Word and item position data
- - - -

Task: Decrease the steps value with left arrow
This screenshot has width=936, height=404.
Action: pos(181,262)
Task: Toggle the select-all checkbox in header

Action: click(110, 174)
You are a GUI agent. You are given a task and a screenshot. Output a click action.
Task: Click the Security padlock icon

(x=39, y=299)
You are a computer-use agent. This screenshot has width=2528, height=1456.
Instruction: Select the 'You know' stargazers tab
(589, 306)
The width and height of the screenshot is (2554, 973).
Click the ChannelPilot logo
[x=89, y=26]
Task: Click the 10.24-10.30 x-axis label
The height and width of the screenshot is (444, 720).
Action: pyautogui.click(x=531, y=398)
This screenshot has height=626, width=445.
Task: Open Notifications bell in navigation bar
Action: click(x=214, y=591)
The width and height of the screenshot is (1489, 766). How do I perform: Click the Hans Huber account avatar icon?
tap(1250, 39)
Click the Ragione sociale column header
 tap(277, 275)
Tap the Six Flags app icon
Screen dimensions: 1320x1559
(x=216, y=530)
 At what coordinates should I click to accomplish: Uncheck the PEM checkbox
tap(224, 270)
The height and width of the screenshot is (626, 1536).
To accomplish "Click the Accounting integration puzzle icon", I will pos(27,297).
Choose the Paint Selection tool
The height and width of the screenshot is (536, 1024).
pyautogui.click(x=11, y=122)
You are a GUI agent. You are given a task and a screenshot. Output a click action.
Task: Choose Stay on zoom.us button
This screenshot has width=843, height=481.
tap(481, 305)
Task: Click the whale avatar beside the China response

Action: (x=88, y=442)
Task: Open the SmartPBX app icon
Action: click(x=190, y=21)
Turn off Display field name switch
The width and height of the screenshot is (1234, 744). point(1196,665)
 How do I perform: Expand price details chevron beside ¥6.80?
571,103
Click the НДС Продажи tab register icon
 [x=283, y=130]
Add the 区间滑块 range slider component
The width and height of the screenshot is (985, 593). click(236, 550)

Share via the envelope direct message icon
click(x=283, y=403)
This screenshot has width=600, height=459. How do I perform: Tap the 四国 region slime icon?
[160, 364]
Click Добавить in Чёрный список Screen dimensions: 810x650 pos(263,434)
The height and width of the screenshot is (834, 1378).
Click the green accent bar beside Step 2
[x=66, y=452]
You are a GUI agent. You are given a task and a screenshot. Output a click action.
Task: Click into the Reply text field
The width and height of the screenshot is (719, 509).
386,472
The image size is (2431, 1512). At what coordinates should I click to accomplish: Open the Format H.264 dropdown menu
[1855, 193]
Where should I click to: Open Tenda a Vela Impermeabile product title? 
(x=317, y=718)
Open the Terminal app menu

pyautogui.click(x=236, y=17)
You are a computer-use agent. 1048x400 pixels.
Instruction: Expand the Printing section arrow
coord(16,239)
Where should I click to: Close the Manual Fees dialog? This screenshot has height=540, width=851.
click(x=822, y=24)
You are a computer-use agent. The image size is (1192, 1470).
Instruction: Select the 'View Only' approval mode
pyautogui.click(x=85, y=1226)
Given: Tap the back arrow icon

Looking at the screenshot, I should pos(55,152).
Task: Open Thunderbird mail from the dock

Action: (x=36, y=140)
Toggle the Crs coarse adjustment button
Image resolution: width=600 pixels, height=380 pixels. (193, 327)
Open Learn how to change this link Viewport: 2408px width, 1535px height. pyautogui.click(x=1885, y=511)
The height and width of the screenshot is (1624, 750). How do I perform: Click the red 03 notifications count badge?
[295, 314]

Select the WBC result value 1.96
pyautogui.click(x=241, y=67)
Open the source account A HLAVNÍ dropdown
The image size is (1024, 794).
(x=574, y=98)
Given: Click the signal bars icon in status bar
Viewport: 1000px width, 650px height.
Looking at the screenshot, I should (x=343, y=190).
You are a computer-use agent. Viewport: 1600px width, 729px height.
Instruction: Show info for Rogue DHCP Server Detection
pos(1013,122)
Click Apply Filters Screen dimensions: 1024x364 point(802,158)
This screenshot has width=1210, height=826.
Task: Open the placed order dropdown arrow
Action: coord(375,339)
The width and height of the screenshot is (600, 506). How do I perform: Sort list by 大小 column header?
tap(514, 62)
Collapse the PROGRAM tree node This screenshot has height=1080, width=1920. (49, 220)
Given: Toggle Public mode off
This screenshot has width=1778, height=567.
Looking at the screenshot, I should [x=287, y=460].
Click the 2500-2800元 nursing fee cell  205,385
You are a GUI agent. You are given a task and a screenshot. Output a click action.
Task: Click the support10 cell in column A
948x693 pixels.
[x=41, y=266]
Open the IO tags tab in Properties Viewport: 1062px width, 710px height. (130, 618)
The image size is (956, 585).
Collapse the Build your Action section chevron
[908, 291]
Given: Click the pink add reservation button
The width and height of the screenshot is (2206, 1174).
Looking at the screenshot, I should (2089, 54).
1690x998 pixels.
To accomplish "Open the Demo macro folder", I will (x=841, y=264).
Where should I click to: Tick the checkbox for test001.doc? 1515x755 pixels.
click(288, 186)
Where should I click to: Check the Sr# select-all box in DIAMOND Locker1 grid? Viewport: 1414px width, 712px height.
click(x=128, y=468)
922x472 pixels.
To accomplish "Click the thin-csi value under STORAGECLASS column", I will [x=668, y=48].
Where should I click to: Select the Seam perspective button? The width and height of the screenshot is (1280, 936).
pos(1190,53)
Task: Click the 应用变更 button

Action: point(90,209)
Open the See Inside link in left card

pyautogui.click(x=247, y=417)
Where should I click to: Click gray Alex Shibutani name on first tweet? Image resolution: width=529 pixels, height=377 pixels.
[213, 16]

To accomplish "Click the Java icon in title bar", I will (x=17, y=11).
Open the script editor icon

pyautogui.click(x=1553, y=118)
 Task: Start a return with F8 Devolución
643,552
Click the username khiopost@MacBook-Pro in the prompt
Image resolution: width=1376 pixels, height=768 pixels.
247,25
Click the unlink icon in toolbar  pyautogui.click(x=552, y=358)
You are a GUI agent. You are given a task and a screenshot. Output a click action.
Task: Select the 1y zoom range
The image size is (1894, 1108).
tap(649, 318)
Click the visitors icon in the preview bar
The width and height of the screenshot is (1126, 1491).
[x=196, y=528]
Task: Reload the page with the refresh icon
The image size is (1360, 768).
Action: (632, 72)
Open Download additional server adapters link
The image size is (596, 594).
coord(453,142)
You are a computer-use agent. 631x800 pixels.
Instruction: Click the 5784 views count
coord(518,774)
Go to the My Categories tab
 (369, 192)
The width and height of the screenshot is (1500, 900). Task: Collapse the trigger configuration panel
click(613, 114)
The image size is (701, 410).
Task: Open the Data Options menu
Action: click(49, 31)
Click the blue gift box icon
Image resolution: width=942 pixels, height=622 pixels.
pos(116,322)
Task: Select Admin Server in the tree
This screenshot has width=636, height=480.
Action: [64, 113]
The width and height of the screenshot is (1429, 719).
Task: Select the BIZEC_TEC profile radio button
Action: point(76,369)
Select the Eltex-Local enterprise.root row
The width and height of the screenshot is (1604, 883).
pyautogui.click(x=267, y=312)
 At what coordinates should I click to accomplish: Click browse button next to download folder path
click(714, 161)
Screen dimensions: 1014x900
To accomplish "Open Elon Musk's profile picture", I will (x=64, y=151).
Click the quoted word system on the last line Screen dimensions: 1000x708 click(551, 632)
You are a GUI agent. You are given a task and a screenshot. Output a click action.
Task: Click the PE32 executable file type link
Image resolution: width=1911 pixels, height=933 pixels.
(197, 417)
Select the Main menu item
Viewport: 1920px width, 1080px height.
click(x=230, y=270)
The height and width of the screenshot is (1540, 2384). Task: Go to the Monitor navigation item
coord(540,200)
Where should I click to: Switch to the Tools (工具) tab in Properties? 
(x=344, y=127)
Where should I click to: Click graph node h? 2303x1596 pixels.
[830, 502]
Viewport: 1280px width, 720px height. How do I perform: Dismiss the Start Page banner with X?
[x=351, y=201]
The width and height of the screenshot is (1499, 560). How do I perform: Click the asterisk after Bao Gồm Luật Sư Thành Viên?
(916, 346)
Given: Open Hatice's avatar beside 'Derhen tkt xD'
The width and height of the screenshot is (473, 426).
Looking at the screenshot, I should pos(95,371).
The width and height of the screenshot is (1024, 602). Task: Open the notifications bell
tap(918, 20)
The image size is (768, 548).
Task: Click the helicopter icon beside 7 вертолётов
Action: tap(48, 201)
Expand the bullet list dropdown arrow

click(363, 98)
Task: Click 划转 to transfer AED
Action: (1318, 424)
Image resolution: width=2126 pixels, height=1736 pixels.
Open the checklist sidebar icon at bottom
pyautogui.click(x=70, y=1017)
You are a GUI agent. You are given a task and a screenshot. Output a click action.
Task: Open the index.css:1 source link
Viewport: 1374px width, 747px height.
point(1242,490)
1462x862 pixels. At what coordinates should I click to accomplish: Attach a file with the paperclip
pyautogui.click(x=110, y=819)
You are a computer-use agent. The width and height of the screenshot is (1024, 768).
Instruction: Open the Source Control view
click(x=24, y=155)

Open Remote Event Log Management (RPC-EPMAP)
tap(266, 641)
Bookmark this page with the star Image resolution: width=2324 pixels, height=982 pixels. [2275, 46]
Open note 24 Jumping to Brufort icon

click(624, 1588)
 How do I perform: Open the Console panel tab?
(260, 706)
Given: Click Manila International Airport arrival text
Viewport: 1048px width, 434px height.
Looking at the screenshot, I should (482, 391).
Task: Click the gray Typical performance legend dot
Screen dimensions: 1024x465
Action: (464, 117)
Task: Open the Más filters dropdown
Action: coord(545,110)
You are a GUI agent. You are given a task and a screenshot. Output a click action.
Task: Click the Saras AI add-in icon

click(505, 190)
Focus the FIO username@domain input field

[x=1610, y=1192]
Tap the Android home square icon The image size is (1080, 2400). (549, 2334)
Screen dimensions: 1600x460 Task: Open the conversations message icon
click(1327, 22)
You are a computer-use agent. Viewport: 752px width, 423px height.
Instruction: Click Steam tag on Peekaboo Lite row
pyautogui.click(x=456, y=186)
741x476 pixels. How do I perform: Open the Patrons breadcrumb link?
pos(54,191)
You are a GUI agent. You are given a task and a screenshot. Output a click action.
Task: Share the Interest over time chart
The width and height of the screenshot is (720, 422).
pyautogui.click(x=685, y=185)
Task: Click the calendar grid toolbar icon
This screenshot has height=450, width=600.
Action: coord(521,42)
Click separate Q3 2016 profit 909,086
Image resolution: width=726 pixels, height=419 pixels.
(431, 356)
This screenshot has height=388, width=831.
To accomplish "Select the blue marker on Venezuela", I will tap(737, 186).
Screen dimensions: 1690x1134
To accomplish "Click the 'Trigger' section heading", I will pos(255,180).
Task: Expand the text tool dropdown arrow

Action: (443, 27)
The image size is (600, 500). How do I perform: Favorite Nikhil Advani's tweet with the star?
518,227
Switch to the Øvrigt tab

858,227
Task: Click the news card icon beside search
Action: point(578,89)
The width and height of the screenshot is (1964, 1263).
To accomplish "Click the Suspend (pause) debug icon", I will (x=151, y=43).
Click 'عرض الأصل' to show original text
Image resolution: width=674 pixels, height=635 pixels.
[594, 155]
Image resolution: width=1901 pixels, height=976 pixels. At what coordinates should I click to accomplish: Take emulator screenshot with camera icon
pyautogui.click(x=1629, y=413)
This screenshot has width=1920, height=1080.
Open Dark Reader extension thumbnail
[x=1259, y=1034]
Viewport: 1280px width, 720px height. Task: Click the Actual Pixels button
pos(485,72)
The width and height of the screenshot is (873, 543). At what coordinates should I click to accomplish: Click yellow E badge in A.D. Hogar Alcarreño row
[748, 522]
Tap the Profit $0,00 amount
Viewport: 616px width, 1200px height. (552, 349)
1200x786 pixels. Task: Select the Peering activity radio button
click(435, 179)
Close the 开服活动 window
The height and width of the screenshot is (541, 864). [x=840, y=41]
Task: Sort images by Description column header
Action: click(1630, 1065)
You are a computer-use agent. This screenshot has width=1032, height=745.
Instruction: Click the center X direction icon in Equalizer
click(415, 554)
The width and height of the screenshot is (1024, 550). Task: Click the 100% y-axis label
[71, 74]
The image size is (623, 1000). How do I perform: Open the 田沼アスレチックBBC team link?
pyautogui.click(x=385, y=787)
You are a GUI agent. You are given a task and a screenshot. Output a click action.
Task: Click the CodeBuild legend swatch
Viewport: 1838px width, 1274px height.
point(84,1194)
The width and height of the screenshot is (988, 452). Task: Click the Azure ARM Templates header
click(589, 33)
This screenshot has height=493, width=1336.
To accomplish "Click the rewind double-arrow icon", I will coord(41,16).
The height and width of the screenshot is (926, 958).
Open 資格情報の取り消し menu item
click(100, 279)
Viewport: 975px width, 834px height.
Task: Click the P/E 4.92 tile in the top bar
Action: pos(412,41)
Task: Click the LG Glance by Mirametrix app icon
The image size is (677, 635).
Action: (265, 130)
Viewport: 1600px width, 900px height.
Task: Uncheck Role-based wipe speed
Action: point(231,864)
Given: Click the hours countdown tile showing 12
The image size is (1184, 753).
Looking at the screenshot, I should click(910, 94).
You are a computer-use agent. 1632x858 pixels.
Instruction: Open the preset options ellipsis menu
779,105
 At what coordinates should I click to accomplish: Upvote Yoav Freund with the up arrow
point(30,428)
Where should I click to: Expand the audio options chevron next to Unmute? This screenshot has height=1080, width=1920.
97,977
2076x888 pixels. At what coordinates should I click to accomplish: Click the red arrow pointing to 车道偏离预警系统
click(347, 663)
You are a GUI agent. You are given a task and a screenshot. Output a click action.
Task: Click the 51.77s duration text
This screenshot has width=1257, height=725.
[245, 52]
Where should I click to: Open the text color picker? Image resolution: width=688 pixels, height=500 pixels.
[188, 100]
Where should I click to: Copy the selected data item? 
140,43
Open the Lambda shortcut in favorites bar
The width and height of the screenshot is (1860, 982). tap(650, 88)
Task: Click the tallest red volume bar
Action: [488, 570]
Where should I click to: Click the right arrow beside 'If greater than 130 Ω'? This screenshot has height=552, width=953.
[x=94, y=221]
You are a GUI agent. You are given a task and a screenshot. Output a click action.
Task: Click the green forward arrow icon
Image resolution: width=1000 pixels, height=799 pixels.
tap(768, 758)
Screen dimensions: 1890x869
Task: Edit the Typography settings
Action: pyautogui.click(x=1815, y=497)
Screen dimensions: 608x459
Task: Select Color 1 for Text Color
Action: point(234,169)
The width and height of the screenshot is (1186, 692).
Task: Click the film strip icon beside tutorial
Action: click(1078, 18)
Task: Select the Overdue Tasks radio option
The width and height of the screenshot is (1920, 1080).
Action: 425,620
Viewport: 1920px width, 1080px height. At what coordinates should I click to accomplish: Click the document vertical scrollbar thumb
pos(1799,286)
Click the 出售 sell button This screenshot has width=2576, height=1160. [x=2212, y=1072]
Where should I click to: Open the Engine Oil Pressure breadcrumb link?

- - - -

**Aim of the task:** Rewrite the lines with "menu item" swapped for "menu entry" and everything else left as is. Begin at the line that has "The height and width of the screenshot is (926, 958).", and stop after the line that has "Action: pos(412,41)".

**Output for this task:**
The height and width of the screenshot is (926, 958).
Open 資格情報の取り消し menu entry
click(100, 279)
Viewport: 975px width, 834px height.
Task: Click the P/E 4.92 tile in the top bar
Action: pos(412,41)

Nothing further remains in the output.